Data to examine:
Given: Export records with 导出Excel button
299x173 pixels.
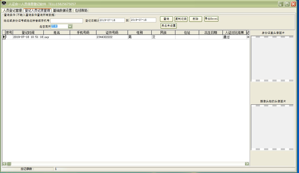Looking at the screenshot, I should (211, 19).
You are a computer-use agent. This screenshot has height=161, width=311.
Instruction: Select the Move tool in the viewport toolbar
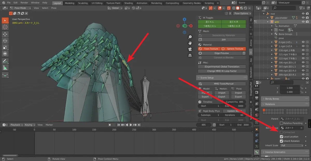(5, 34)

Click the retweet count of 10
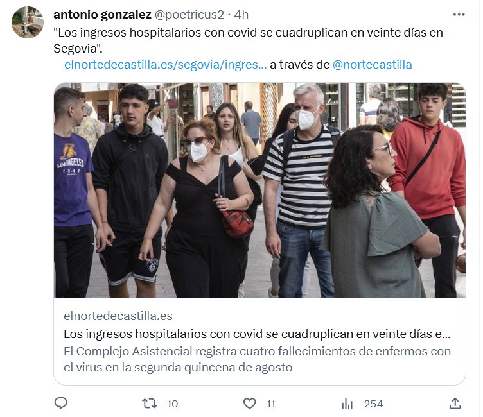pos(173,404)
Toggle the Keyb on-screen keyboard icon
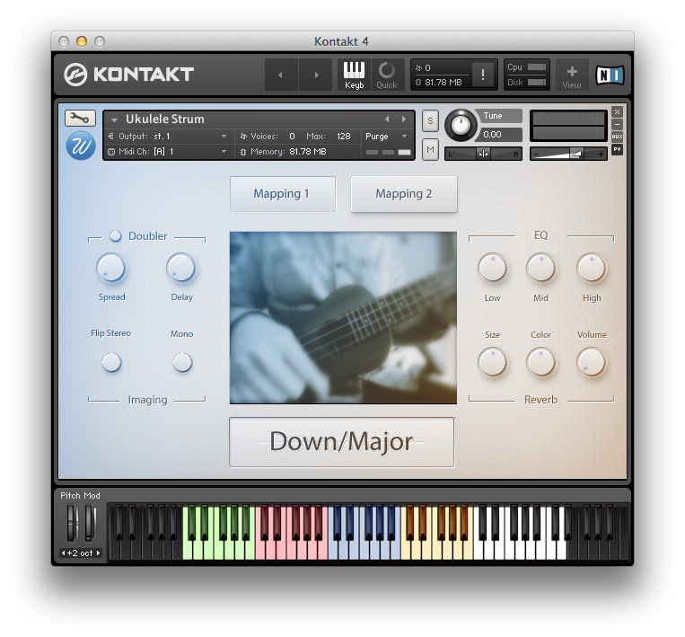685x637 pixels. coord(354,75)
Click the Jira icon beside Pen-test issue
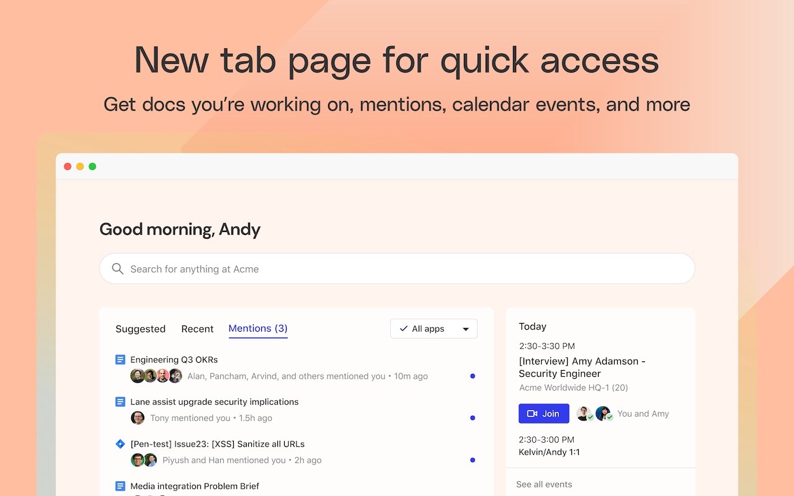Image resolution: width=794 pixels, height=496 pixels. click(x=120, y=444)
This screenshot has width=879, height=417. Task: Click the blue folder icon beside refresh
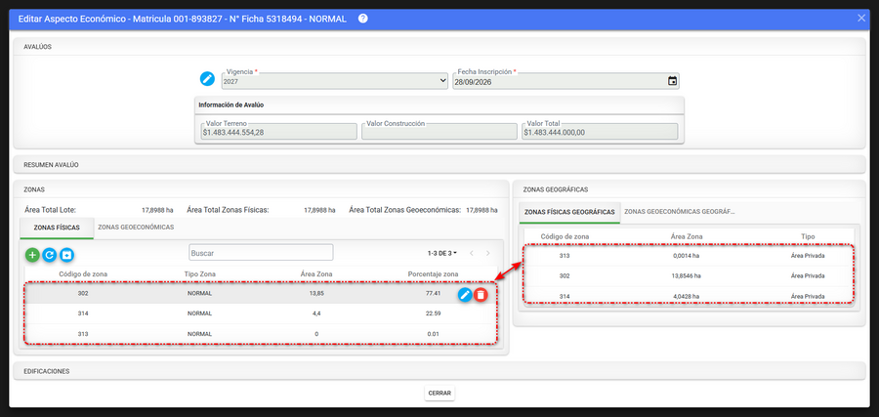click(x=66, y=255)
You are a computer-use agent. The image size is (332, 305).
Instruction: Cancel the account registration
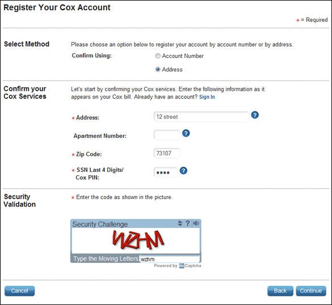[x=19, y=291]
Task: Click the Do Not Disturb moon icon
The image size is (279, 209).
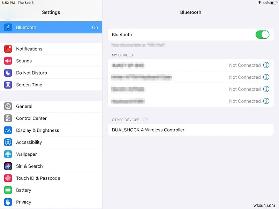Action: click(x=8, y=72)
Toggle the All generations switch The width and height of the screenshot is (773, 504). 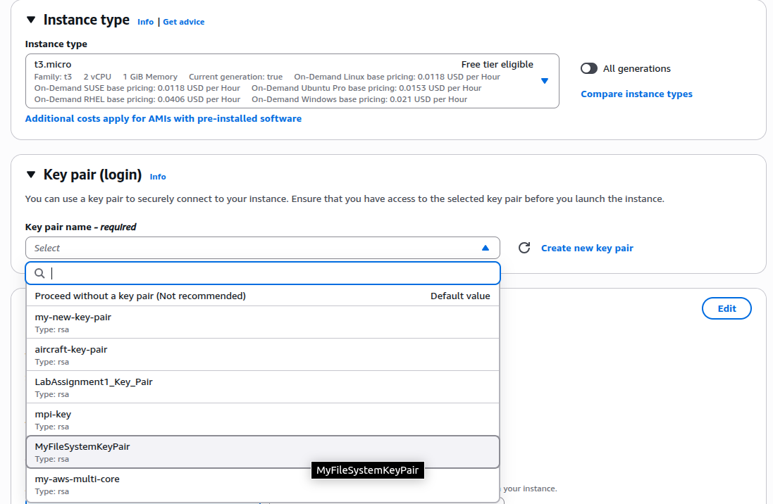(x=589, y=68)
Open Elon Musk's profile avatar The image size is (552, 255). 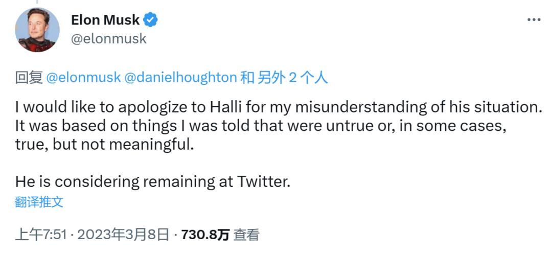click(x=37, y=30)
* * *
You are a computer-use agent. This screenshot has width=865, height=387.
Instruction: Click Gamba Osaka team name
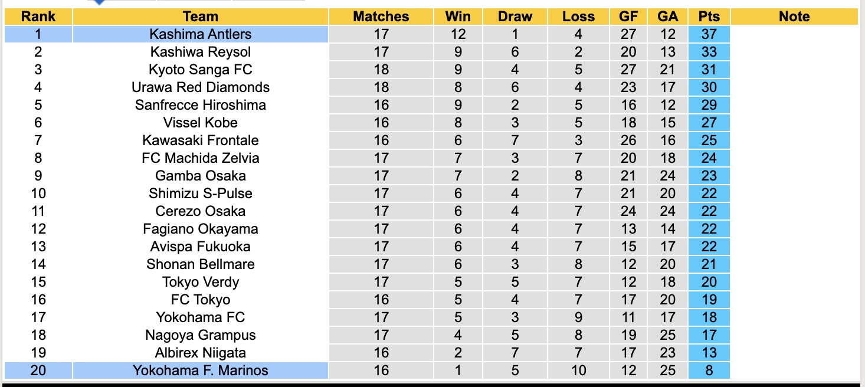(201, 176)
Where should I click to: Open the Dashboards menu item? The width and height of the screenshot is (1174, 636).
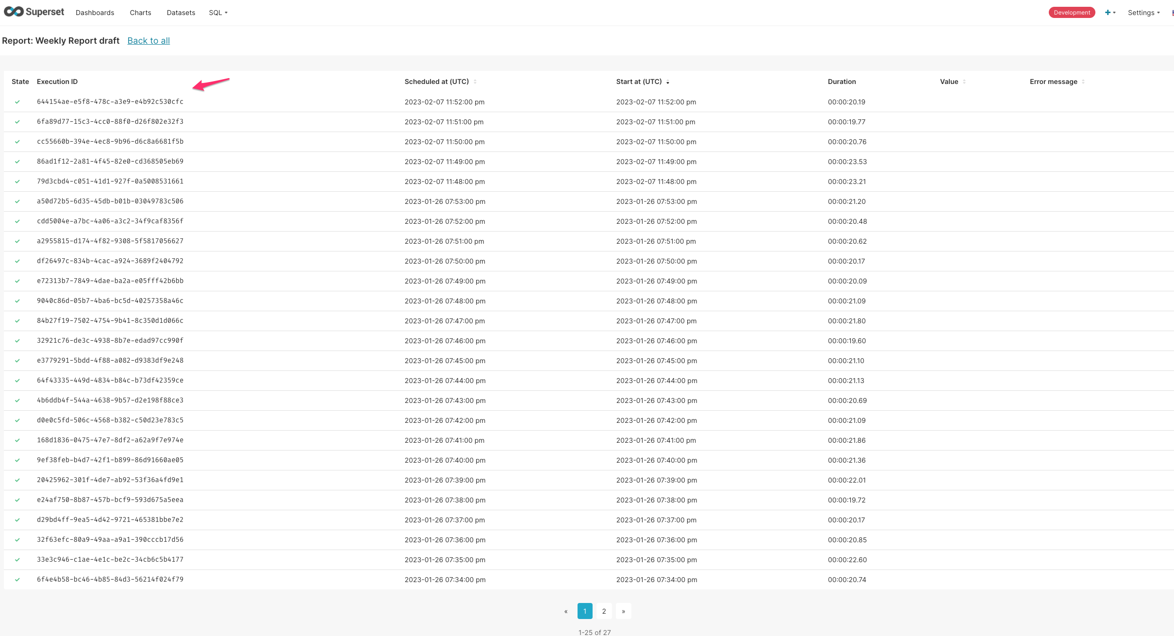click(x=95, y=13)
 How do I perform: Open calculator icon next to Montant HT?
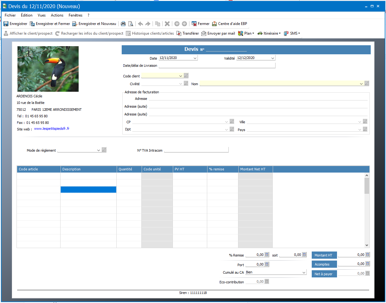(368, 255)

Problem to work on: Note each line of the entries that has "computer" in it, and copy those lines.

Answer section:
You are a computer-use agent. This screenshot has height=161, width=311.
You are a computer-use agent. The image size is (332, 305).
You are a computer-use agent. This screenshot has width=865, height=387.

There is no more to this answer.